Oleh : Yarifai Mappeaty
DALAM sepuluh tahun terakhir, Gowa termasuk kabupaten yang memiliki perekonomian paling stabil di antara 24 kabupaten/kota di Sulawesi Selatan. Hal ini terlihat pada laporan Badan Pusat Statistik (BPS) 2013 – 2022, di mana laju pertumbuhan ekonomi Gowa selalu di atas rata-rata Sulawesi Selatan (Sulsel).
Bahkan bukan hanya itu. Pada saat pandemi covid-19 melanda, ekonomi Gowa masih tetap tumbuh hingga 1,76%, hanya mengalami perlambatan. Sedangkan pada saat yang sama, 75% kabupaten/kota lainnya hanya tumbuh di bawah 1%. Malahan ada 11 kabupaten/kota mengalami kontraksi, minus di bawah 0%. Tak terkecuali Kota Makassar yang merupakan kontributor terbesar bagi PDRB Sulsel selama ini.
Akan tetapi, statistik pembangunan Gowa sangat tak nyaman dilihat tatkala sampai pada parameter PDRB per kapita. Mengacu pada parameter pembangunan tersebut, Gowa bersama dua kabupaten lainnya, yaitu, Jeneponto dan Tana Toraja, adalah penghuni dasar klasemen PDRB per kapita Sulsel. Bahkan pada periode 2014 – 2019, Gowa selalu menempati urutan paling buncit. Dengan kata lain, Gowa adalah daerah miskin menurut parameter PDRB per kapita.
Tentu kondisi ini paradoks. Sebab dari sisi PDRB atas dasar harga konstan menurut lapangan usaha, Gowa selalu lima besar tertinggi. Begitu pula pada aspek pertumbuhan, Gowa tak pernah mengecewakan. Dari 2011 hingga 2019, pertumbuhan ekonomi Gowa, rata-rata tumbuh di atas 7%. Bahkan pernah mencapai 9,42% pada 2013.

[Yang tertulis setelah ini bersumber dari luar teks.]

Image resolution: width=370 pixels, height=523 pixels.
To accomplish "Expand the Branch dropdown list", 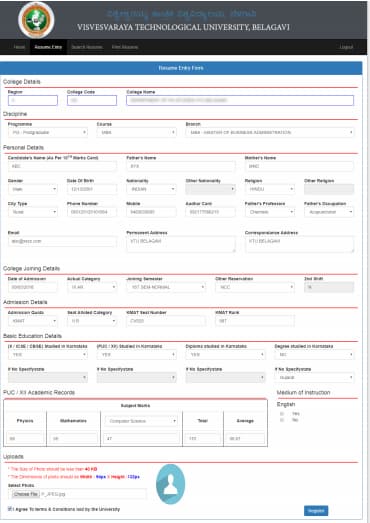I will pos(270,132).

Salahnya dimana? “Masalanya adalah 40% penduduk Gowa membelanjakan uangnya di Makassar,” ungkap Adnan Purichta Ichsan, pada suatu kesempatan ngopi bareng dengannya di Sungguminasa dua hari berselang. “Sedangkan dalam perhitungan PDRB per kapita, 40% penduduk tersebut tetap dimasukkan sebagai faktor pembagi,” lanjutnya.

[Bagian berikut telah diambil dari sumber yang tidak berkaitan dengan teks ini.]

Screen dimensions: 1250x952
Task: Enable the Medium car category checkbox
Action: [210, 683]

Mendengar penjelasan Bupati Gowa itu, saya diam-diam membuka kalkulator lalu coba menghitung. 40% dari total penduduk Gowa saat ini yang mencapai 790.000 jiwa, sama dengan 316.000 jiwa. Tidak usah kita ambil semuanya, tapi cukup 250.000 saja. Sekiranya 250 ribu itu belanja di Makassar setiap hari, rata-rata 50 ribu, maka jumlahnya mencapai 12,5 milyar sehari.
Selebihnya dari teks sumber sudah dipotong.